After the crushing defeat which its forces had inflicted on France in 1870, Berlin had every reason to expect that France would sooner or later attempt to regain her traditional hegemony on the Continent. In itself, this prospect posed no fatal threat, since the war potential of France at the end of the nineteenth century was only one-half of Germany’s. But the matter looked differently if France had on her side Russia, which by virtue of her geographic location and large standing army was ideally suited to counterbalance German might. Immediately after the conclusion of the Franco-Prussian War, when Russia and Germany were still on friendly terms, Helmuth von Moltke, the German chief of staff, warned his government of the prospect of a two-front war.4 This danger became near-certainty in 1894, when France and Russia signed an accord of mutual defense committing them to come to each other’s aid if attacked by Germany or one of her allies. After 1894, the General Staffs of Germany, France, and Russia concentrated on devising strategies that would turn the prospect of a two-front war to their best advantage.
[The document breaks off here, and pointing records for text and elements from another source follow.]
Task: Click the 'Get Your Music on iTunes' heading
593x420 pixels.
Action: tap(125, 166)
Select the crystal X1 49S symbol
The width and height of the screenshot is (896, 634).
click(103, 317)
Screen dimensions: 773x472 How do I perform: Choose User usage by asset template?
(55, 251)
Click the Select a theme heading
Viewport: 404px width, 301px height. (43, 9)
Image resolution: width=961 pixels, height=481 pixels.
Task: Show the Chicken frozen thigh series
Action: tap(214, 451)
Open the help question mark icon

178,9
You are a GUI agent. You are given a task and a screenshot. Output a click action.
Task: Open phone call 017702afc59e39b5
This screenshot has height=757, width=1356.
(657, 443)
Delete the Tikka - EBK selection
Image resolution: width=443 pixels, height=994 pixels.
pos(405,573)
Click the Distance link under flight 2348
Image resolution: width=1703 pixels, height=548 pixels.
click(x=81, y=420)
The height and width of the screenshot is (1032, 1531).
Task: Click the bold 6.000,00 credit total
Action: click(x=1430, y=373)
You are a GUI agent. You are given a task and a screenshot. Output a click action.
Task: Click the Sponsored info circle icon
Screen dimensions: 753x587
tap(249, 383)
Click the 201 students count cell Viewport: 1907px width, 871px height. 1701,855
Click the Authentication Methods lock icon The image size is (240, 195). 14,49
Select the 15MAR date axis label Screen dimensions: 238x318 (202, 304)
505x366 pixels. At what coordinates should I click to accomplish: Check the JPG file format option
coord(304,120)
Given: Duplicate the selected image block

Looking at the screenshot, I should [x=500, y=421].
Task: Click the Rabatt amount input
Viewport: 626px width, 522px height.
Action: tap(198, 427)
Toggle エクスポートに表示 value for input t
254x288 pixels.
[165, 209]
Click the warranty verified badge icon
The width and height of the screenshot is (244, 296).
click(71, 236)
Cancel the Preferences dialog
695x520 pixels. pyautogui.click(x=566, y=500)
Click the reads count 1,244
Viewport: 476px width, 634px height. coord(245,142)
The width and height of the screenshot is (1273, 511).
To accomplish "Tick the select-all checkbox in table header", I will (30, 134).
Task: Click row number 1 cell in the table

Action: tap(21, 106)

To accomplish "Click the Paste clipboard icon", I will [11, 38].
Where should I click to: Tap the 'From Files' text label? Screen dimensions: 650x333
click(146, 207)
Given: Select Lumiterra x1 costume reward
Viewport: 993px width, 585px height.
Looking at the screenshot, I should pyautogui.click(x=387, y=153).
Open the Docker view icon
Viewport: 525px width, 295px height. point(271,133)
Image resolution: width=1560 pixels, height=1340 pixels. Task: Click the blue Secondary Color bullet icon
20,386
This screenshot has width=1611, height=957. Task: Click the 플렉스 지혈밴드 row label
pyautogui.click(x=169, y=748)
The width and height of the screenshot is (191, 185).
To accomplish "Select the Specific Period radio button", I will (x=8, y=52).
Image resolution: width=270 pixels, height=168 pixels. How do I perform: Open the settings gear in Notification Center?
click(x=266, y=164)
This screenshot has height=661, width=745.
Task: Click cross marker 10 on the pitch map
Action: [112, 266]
Germany faced the more serious problem by far, since a general continental war would compel her to fight simultaneously in the west and east. To win such a contest Germany had to desynchronize, as it were, the expected enemy offensives and dispose of them one at a time. Should France and Russia (and, after 1907, England) succeed in coordinating their strategies, Germany faced a bleak prospect, for even her superb army could not cope with the combined forces of the other two great land armies and the world’s leading naval power. This consideration lay behind the Schlieffen Plan, on which the German military set to work in 1895 and which it kept on perfecting down to the smallest detail until the outbreak of World War I. The Schlieffen Plan required that Germany crush France before Russia fully mobilized, and then rapidly shift the bulk of her armies to the east. Its essential feature, its very precondition, was speed: speed of mobilization, speed of offensive operations, and speed of troop transfers. The plan posited a slow pace of Russian mobilization, expected to require 105–110 days, compared with the 15 days estimated for the mobilization of German and Austrian armies.5 This disparity—on paper, as much as three months—offered the opportunity to defeat the French before the Russians were able to come to their assistance.
The Schlieffen Plan provided for up to nine-tenths of the German effectives being allocated to the Western Front. Outflanking the short, heavily fortified, and topographically difficult Franco-German border, the right wing was to execute a wheeling movement across Belgium, encircle and capture Paris, and trap the main French forces. While this decisive campaign was in progress, the Russians were to be held at bay by the main mass of the Austro-Hungarians, reinforced with one-eighth or one-ninth of the German army, deployed along the northeastern frontier and in East Prussia. The Schlieffen Plan called for the French campaign to be completed within forty days of mobilization, by which time the Russian army would have less than half of its manpower under arms. Mobilization was the critical factor: the instant the Russians began to mobilize, the Germans had to follow suit or risk the collapse of their entire war plan.
The Allied staffs knew, in broad outline, what the Germans had in mind.6 After many false starts, the French General Staff adopted what came to be known as Plan XVII. This provided for a defensive posture against the anticipated German thrust through Belgium accompanied by a vigorous assault on the linchpin of the German wheeling operation in the center. This attack was to penetrate German territory and, by threatening to cut off the enemy’s right wing, bring the German offensive to a halt.
The success of Plan XVII depended on Russian assistance. It posited that the Russians would threaten Berlin as soon as the German mobilization was completed—that is, by the fifteenth day of the war. The Russian assault was to compel the Germans to withdraw troops from the Western Front before the issue there had been decided and bring about Germany’s collapse.